Born in the spirit of the Wild West and home of one of the oldest stock shows in the country, Denver has a natural affinity for cowboy flair. Bolo ties, sturdy leather goods and the beloved snap western shirts created by local iconic western wear store, Rockmount Ranch Wear, will always be close to our hearts, but the city is evolving.
If 2018 has shown us anything, we dare to say Denver is on the verge of a Golden Age of fashion. With organizations like the Denver chapter of Fashion Group International — one of the most active in the country — advocates like Unique Week of Fashion creator, Jana Smith, and a lineup of youthful designers like Jesus Perez and Dalton Bidula coming together, the city’s fashion perspective is gaining momentum in a very real and palpable way. As we reflect on the last year, one thing strikes us the most — the cooperative and supportive spirit the fashion community here has. It won’t be long before Denver is a destination for sartorialists across the country.
Denver’s First Official Fashion Week Kicked-Off
After more than a decade, Denver Fashion Week, the largest fashion event in the Mile High City, expanded to a full week of runway shows, workshops and special events, casting a wider net to draw in more of the fashion community. With the expansion came a variety of firsts, including a night dedicated to the city’s streetwear scene and partnerships with notable organizations like Denver Arts and Venues and Denver Film Festival that underscored the fact that fashion holds a valuable place that transcends boundaries.

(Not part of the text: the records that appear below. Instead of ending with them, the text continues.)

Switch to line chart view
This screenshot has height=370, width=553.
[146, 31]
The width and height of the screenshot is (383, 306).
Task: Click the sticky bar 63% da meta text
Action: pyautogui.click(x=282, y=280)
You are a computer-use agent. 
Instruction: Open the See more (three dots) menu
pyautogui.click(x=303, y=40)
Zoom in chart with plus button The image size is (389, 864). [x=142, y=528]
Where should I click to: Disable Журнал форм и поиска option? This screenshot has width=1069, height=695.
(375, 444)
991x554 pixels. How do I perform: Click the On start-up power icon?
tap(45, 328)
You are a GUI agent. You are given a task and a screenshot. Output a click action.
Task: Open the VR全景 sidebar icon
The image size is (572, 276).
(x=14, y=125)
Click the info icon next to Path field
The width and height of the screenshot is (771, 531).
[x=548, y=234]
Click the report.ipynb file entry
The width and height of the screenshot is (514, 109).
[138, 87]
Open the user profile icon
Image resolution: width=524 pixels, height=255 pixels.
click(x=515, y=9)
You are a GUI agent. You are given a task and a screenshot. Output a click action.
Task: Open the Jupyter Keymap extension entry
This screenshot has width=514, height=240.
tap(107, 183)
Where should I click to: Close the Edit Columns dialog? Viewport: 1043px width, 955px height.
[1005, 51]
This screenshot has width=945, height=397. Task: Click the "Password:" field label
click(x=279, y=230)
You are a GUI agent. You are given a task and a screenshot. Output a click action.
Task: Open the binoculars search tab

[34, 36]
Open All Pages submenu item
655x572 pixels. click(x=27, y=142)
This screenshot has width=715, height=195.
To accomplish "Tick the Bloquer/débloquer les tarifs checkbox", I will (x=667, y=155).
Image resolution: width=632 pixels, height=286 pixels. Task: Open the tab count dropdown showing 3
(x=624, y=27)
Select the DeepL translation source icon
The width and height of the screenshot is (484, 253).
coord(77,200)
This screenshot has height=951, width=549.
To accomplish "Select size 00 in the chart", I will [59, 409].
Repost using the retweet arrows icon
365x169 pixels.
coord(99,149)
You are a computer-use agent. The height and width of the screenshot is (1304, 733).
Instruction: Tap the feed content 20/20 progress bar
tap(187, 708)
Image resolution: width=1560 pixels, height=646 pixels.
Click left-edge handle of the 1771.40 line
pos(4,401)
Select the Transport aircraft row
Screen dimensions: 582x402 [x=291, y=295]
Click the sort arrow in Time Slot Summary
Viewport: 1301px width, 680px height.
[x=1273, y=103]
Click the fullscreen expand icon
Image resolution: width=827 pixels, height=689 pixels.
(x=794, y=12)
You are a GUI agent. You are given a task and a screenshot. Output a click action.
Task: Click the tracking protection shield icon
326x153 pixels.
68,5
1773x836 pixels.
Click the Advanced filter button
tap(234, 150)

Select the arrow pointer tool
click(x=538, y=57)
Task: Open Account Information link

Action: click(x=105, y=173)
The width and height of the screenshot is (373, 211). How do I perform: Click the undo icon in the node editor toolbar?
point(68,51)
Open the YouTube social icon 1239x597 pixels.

National designers like Stevie Boi — who has outfitted international icons like Madonna, Beyoncé and Lady Gaga — introduced new, exclusive lines on the Denver Fashion Week runway and boutiques like Station embraced the catwalk as a platform to discuss social justice as it relates to the clothes we wear. Each show was a visceral experience that exceeded every expectation, building the excitement for what is to come in 2019.
The House of Dior Found a Home in Denver
Organized by the Denver Art Museum (DAM) and curated by Florence Müller, the DAM’s Avenir Foundation Curator of Textile Art and Fashion, Dior: From Paris to the World opened on November 19, sending shock waves through the city, the reverberation of which will surely be felt for years to come.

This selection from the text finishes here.